In the last DnD game my bard was the classic pan overly-sexed goof who ended up accidentally fathering a half demon child and before he could try to be a dad he ended up absorbed into our warlock's brain while the second Demon named Tim took over my body and ran away with it shitting and giggling.
Now when the game starts up again I have to play the Bard's adoptive father who is a paladin lizardman, who is grumpy, old, and very much angry that his last remaining son he didn't drive away with being a bad father has suddenly had his body stolen, and his mind trapped in a Warlock he doesn't know
my pf2e character is incredibly ditzy, clueless, and autistic coded for story reasons so i have her either be the serious lesbian (to borrow the other comment's phrase) or intentionally do stupid things for comedic value. i think she's great and perfect
In a superhero TTRPG, Coin-Operated Hero believes they cannot possibly be corrupted to any evil purpose, because they are a Hero; it's right there in the name. (Also they don't believe in the existence of crooked cops.)
(Eventually Coin- will learn they were constructed in service of an archdemon of commerce; every act of heroism, paid for in a monetary transaction, is an act of homage to, like, Mammon. This will, of course, completely shatter Coin-'s runic brain.)

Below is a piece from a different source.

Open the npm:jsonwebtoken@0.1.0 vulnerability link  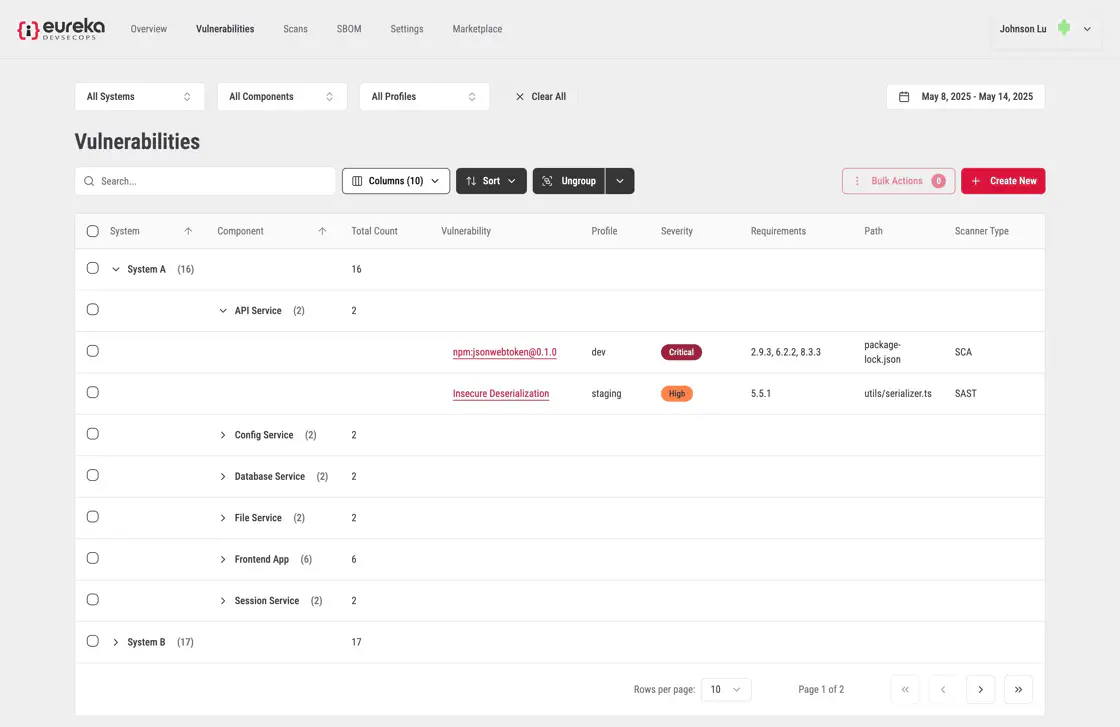504,352
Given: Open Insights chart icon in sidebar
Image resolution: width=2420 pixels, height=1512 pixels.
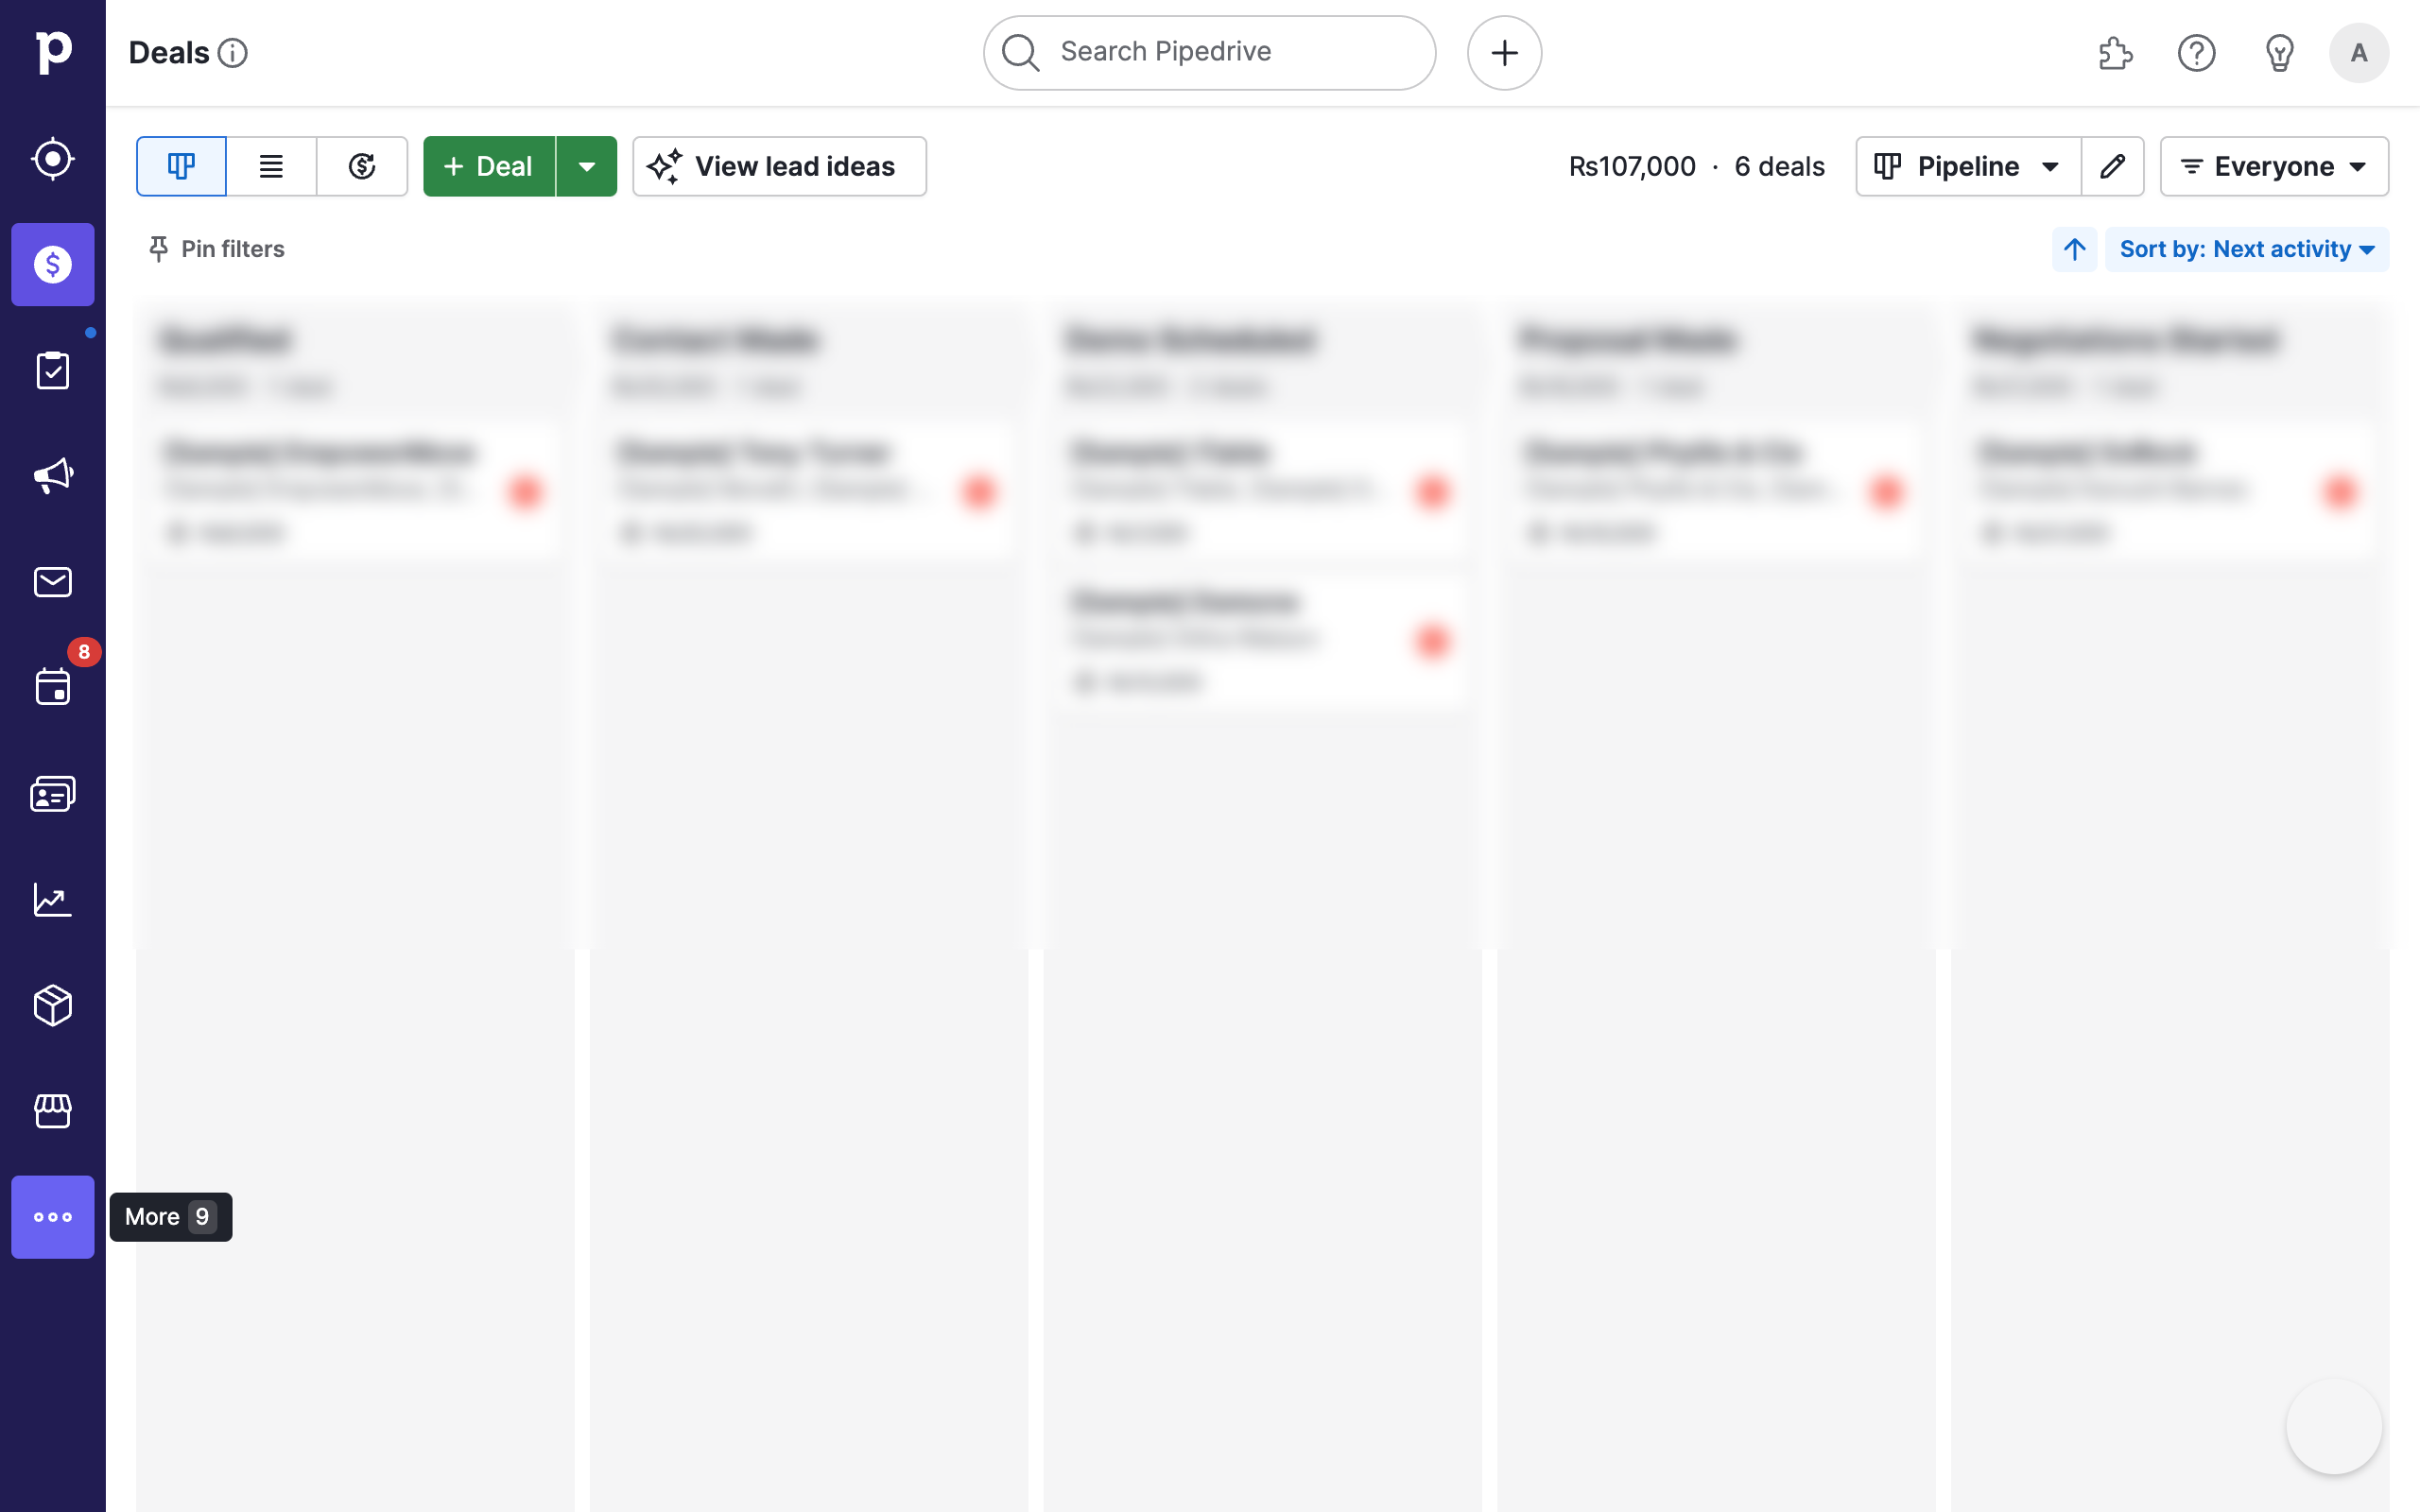Looking at the screenshot, I should (52, 900).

She's an Astral Elf stars druid who is a socially oblivious and extremely entitled noble who thinks she's a more benevolent person than she is. She is partially based on Julia Louis Dreyfus' character in You People. She has peak I Want To Speak To The Manager energy.
Athar Paladin channeling Tony Robbins trying to help everyone be their best selves. Has been known to drag reluctant allies into combat to help then conquer their fear.
Trogdor was a stoic, devout, yet naive little cinnamon bun who our party's genasi convinced to marry a drow 👍 Rithos was the best: clueless on purpose, great fighter who'd wander off mid-battle if he saw food. And he always thought villains were hitting on him instead of threatening him.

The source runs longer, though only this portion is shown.